■ ENTRIES SUPPLIED:
______________________________

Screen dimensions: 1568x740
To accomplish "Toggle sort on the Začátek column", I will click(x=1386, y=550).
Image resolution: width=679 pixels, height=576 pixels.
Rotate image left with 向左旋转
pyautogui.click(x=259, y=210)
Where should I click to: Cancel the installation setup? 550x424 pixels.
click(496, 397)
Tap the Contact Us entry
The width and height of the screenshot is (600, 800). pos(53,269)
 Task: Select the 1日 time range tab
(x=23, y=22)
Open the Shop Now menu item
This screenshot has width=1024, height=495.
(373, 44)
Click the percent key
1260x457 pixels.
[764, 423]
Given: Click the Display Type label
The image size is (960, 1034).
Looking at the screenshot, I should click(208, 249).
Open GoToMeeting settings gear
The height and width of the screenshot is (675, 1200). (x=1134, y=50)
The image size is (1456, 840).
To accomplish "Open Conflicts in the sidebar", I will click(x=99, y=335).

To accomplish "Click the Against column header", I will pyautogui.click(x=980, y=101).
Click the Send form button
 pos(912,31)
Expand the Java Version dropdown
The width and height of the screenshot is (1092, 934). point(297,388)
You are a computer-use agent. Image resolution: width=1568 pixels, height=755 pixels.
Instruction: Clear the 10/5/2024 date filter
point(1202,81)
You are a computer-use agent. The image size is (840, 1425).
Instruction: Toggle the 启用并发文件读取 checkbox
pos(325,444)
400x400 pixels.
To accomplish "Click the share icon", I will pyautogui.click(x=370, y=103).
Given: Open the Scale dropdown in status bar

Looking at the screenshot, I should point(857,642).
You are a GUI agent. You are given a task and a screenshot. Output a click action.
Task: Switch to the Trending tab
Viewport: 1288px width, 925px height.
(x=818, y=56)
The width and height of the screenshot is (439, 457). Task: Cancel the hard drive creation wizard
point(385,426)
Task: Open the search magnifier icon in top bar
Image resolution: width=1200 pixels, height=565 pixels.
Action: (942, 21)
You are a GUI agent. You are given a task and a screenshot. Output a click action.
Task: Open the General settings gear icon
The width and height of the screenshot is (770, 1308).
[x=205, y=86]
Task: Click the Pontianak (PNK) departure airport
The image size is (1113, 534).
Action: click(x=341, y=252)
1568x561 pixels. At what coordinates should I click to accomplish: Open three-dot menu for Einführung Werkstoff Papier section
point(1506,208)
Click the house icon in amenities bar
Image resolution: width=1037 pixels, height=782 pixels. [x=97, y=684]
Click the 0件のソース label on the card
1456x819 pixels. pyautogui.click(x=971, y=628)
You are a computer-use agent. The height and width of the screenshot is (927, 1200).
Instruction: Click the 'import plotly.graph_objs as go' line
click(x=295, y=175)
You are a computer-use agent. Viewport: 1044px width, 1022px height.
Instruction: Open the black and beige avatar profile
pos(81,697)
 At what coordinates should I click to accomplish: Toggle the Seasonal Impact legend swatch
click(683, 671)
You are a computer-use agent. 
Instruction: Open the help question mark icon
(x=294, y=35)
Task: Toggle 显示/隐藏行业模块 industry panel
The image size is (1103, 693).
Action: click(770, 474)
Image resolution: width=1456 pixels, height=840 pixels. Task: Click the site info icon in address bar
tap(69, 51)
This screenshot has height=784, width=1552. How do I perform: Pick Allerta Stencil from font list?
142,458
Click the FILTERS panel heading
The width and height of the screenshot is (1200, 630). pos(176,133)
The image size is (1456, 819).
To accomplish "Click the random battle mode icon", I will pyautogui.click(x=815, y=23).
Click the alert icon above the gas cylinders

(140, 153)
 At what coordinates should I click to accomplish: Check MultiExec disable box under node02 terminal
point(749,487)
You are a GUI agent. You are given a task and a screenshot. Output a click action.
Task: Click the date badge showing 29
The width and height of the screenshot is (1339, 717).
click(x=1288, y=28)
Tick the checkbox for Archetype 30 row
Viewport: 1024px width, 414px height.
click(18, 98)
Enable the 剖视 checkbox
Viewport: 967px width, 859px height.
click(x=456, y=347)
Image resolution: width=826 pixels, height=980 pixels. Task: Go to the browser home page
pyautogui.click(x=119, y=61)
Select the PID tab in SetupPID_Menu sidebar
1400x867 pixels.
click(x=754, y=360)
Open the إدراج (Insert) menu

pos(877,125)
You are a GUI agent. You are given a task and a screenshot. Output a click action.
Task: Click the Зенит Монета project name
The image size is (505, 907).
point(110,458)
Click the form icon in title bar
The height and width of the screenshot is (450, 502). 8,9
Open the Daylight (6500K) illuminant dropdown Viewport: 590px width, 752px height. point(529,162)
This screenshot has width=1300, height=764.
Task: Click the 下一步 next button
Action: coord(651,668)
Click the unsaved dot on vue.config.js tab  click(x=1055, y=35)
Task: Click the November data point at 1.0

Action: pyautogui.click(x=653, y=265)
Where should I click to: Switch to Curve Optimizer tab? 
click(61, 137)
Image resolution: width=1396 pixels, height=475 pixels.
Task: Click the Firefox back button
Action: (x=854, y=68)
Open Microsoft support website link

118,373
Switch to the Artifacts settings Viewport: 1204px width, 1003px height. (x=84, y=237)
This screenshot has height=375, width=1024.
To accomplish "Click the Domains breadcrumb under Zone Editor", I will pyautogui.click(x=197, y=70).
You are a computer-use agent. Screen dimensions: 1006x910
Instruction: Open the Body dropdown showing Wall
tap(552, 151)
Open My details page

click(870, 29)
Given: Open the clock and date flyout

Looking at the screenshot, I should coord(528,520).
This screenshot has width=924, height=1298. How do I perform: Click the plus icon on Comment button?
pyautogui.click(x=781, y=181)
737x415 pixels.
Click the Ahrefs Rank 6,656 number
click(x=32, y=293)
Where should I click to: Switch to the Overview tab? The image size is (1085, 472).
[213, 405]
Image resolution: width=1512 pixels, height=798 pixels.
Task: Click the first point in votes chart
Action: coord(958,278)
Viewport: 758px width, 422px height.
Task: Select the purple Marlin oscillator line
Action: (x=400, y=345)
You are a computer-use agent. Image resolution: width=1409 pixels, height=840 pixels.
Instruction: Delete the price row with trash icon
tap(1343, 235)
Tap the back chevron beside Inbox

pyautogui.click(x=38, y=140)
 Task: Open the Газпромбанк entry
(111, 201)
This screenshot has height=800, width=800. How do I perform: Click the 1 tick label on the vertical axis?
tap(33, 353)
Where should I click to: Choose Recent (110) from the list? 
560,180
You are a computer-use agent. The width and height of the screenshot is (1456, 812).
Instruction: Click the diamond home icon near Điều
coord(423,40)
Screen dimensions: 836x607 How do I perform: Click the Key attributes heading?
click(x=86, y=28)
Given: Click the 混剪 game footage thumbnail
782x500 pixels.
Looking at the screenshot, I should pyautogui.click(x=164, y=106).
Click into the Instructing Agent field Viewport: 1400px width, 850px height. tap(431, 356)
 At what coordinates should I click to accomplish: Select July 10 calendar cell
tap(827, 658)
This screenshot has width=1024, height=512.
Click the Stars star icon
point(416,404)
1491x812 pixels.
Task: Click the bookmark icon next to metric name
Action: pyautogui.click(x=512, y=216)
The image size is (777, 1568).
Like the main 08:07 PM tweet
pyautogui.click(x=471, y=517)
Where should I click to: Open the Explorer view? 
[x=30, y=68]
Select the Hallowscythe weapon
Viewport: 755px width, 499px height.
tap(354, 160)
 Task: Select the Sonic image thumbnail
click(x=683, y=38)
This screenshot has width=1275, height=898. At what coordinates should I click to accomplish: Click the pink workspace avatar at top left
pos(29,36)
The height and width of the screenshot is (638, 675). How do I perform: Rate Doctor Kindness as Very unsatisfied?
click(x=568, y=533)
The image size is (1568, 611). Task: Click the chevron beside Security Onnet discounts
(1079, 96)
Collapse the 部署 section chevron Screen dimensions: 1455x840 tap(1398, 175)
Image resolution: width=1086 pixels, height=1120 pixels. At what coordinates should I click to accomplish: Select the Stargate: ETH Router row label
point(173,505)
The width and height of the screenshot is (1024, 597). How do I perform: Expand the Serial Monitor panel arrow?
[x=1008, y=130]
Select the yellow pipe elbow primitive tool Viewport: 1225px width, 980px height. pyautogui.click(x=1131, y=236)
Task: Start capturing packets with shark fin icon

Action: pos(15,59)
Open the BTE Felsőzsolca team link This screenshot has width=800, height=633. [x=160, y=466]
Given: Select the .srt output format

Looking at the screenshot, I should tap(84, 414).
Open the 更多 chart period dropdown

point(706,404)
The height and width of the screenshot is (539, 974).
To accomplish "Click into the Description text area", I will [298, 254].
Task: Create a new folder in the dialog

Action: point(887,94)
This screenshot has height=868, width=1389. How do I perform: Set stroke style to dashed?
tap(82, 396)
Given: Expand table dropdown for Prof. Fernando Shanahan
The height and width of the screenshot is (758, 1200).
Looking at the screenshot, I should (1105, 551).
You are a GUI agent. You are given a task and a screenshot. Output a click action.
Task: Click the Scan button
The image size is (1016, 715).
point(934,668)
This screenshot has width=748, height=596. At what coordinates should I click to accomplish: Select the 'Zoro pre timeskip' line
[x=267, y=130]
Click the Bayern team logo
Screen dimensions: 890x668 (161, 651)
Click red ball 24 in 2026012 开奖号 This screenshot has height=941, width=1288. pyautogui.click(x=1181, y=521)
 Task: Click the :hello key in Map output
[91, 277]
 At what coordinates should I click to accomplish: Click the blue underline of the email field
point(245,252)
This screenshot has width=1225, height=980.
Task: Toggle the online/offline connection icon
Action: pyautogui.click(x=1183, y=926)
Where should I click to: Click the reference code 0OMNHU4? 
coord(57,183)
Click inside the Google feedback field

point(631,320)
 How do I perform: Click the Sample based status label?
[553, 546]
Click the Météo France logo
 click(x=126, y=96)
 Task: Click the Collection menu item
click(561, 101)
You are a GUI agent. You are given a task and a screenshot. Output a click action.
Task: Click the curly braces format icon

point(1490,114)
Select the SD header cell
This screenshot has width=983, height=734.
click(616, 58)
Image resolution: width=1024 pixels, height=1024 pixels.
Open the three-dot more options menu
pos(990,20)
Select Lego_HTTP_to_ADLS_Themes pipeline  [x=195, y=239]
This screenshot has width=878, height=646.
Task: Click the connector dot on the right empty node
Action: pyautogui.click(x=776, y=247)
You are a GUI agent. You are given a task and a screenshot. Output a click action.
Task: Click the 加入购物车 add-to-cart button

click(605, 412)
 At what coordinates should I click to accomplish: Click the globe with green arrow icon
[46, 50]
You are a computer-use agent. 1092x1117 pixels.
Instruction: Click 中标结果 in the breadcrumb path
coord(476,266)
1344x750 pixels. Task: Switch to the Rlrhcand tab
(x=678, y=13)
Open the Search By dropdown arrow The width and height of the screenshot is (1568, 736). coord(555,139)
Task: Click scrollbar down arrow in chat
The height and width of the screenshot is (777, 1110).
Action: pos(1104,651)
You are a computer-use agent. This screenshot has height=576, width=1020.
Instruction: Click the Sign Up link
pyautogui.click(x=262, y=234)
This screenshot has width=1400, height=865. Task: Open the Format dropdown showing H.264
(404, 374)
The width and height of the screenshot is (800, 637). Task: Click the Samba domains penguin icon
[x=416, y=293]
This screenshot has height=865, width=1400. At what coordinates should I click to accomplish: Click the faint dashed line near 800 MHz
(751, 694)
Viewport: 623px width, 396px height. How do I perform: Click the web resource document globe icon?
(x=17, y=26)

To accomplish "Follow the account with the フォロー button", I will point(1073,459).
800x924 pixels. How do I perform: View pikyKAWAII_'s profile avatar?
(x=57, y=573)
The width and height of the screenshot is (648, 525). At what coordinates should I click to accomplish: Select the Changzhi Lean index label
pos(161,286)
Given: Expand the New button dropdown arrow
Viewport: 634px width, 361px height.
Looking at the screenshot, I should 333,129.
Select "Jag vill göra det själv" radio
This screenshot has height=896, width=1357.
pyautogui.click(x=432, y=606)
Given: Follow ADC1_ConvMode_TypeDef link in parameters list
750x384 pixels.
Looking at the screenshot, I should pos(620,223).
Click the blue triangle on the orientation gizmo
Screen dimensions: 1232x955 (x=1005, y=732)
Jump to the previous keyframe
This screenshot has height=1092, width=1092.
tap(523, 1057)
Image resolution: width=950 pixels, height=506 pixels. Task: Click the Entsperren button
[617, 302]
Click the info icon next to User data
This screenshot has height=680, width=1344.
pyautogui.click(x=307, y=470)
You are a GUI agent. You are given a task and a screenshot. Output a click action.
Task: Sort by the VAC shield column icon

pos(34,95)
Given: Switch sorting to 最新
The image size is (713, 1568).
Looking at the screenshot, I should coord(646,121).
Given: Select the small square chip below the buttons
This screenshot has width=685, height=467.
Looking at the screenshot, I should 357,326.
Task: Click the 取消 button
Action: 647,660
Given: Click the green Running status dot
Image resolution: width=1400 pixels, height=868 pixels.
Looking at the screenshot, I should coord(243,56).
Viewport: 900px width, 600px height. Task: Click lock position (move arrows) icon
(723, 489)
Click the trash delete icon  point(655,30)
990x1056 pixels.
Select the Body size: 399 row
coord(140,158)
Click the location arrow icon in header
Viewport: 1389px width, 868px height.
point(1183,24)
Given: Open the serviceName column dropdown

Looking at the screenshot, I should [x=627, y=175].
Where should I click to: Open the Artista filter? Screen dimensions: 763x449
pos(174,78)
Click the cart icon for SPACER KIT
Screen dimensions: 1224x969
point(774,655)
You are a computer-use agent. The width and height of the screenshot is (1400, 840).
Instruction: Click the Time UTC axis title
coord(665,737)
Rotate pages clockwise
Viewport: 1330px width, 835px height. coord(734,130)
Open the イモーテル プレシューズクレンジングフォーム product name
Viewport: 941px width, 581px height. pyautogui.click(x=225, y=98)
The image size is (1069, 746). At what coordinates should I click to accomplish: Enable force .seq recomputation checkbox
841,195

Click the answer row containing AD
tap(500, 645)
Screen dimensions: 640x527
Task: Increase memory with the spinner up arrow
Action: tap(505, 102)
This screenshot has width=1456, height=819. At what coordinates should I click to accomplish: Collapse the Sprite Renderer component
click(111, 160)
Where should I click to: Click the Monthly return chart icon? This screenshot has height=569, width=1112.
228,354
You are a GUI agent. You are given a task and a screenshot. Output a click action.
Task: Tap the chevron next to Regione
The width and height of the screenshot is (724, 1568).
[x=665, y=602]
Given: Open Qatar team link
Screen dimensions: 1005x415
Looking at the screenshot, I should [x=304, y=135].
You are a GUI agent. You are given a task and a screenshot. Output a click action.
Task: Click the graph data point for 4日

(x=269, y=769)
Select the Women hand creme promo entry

______________________________

■ SET PROBLEM: Copy out the stretch of records above from the line containing "Task: Open the Газпромбанк entry" through the line containing "tap(827, 658)", character for character.

■ RESPONSE:
 Task: Open the Газпромбанк entry
(111, 201)
This screenshot has height=800, width=800. How do I perform: Click the 1 tick label on the vertical axis?
tap(33, 353)
Where should I click to: Choose Recent (110) from the list? 
560,180
You are a computer-use agent. The width and height of the screenshot is (1456, 812).
Instruction: Click the diamond home icon near Điều
coord(423,40)
Screen dimensions: 836x607 How do I perform: Click the Key attributes heading?
click(x=86, y=28)
Given: Click the 混剪 game footage thumbnail
782x500 pixels.
Looking at the screenshot, I should pyautogui.click(x=164, y=106).
Click into the Instructing Agent field Viewport: 1400px width, 850px height. tap(431, 356)
 At what coordinates should I click to accomplish: Select July 10 calendar cell
tap(827, 658)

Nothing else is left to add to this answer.